| QUESTIONS |
a. In the passage about highway billboards, which road does the writer exit onto at the first opportunity?
b. Say whether each statement agrees with the passage about highway billboards, and support each answer with the deciding words from it. (i) The writer says the bakery is nearly a mile from the exit ramp. (ii) The writer says they need the donuts. (iii) The writer says the driving on US 52 is more hectic than on the interstate.
c. Continue the passage about highway billboards from its final sentence.

| TEXT PROVIDED |
The billboards can be interesting. I wonder which transportation company was the first to cleverly describe itself as a company “that is going places”? I am sure it was many decades ago. I wonder if an advertising agency actually charged someone for that slogan on a billboard in 2018?

And then there is the billboard covered by a huge picture of a box of donuts. Which is actually spelled doughnuts, if the grammarians are to be listened to. It is cruel to have a billboard displaying a ginormous box of donuts (which look absolutely delicious) when the bakery is nearly a mile from the exit ramp and probably closed even if I were to make the trek. And it is not as though I need them.

I get off onto US 52 at the very first opportunity where the driving is much more calm. The sights along a rural secondary highway are completely different from those along the heavily traveled interstate. For one thing there is no reminder of donuts.

| SUPPLIED INFORMATION |
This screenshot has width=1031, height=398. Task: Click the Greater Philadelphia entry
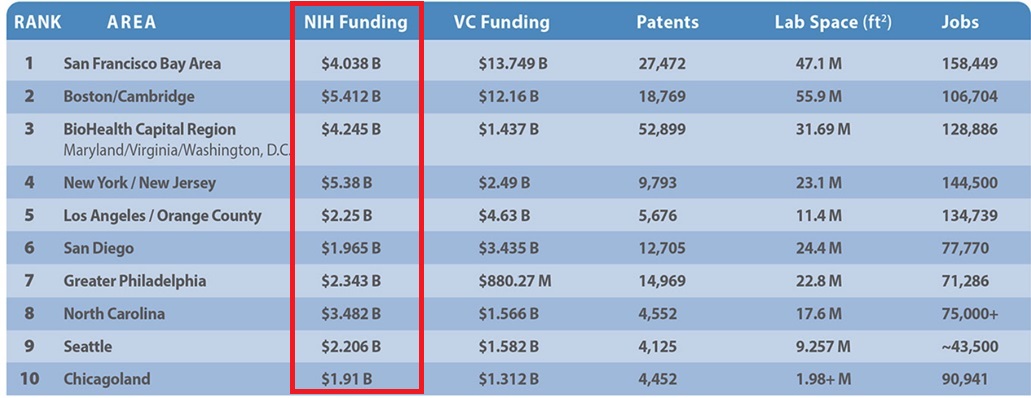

| ANSWERS TO THE TASKS |
a. US 52

b.
(i) Yes: "the bakery is nearly a mile from the exit ramp"
(ii) No: "And it is not as though I need them."
(iii) No: "where the driving is much more calm"

c.
There is, however, a Dairy Queen, which is the one real piece of civilization along this particular highway. There are few places more appealing than a Dairy Queen when you are in the middle of nowhere. I don’t know why I like their chili dogs so much. I am usually able to resist the lure of one of their cones of kind-of-ice-cream dipped into a chocolate that hardens into a shell. But not always.

Several months ago there was a house fire in one of the houses near the highway. I have never suffered through a house fire but know others who have. I have always wondered what caused the fire and if everyone made it out alright. I hope so.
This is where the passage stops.